Given text
Parashat Chukat

Introduction by Ariella Casey

In the following articles, we focus on the Red Heifer of Parsha Chukat, Numbers 19:1-22:1. The first article explores some of the studied beliefs of Jewish sages, as well as gives over some of the thoughts of our guest author. The second article, also from Serafini’s research, is strictly Karaite. Your comments are appreciated.

By Guest author Nathanael Serafini

Parashat Chukat begins with the laws of the *parah adumah* – the red heifer – including the process necessary for preparing the waters of purification and the purification ritual itself. The Torah introduces the topic in this way: “This is the law of the Torah” (Numbers 19:2).

These words evoke an obvious exegetical question: why did the Torah not say “This is the law of the red heifer”? After all, the subject that follows consists of the laws of the red heifer, not the entirety of the Torah’s laws.

Additionally, if a person touches a dead human body, they are considered *tamei met* (impure from death) for seven days. During this period, such a person cannot enter the Beit Hamikdash (Holy Temple), and it goes without saying that they cannot participate in the sacrifices offered there. The person is purified again when they are sprinkled with water mixed with the ashes of the red heifer on the third and seventh days of their impurity.

The red heifer had to be of a very rare color, completely red and free of black (or white) hairs. Furthermore, no yoke was to have been placed upon the animal. This was no small feat in a country where cows were among the most used animals for fieldwork. Finding such a cow was evidently an arduous task, and when it was found, its price soared. Our Sages tell us that over the hundreds of years during which our nation lived on its land, the red heifer was discovered only a few times, after which it was slaughtered so that the ashes could be prepared.

Anyone reading this passage for the first time must find it perplexing. And even those who read it year after year may feel uneasy trying to interpret this law. What is this law supposed to be? Why ashes? Why a cow? And why did it have to be red?

We should not feel uneasy if we have never succeeded in understanding how – or why – this works. It is one of the most peculiar laws of the Torah, and even our Sages testified that it is a decree made by God Himself, a decree that surpasses human understanding. Nevertheless, we will try to make sense of it all and evaluate what lies behind this enigmatic subject.

Two teachings will help us understand the topic.

In one of these teachings, we can ask the following question: “Why were all the sacrifices male sheep or goats, while this one was a female cow?” In the Scriptures, the responsibility of motherhood is often associated with the faults of their children, for example in the case of Hagar with her son Ishmael (Genesis 21:10), and other matriarchs like Leah and Rachel held the same responsibility regarding their sons (Genesis 30:16). Although we Karaites have faith only in the Miqra (Tanakh), it is interesting to read for informational purposes the opinions of the midrashim that sometimes illustrate Torah concepts. In this regard, we find: “Let the cow come and atone for the sin of the calf” (Bamidbar Rabba 19:8).

It would therefore be appropriate to understand that the burning of the red heifer is symbolically on the same level as the sin of the golden calf and the impurity it produced, and we now ask the cow to wipe it away, in the sense of erasing, of making *teshuvah*. How do we do that? And what is the connection between these two things?

Directions
1: Copy the stretch of the article on the red heifer from "In the following" through "comments are appreciated." word for word.
2: According to the article on the red heifer, on which days of their impurity is a person sprinkled with water mixed with the heifer's ashes?

Data section
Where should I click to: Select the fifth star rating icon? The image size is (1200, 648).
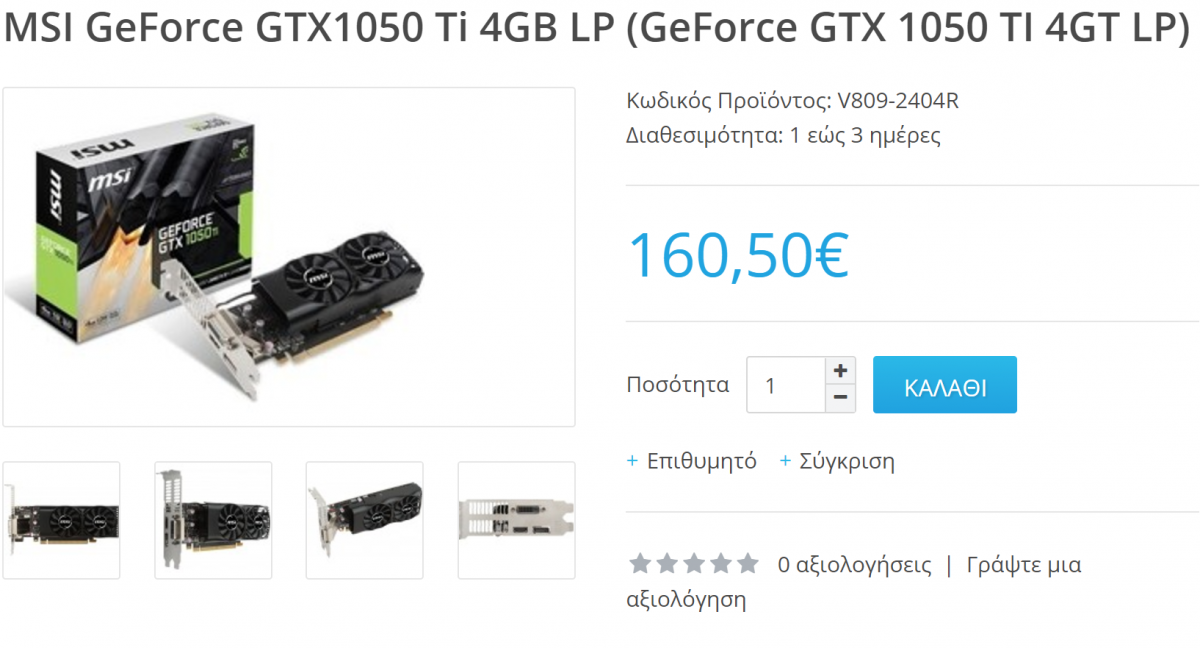click(x=748, y=564)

Task solutions
1:
In the following articles, we focus on the Red Heifer of Parsha Chukat, Numbers 19:1-22:1. The first article explores some of the studied beliefs of Jewish sages, as well as gives over some of the thoughts of our guest author. The second article, also from Serafini’s research, is strictly Karaite. Your comments are appreciated.

2: On the third and seventh days.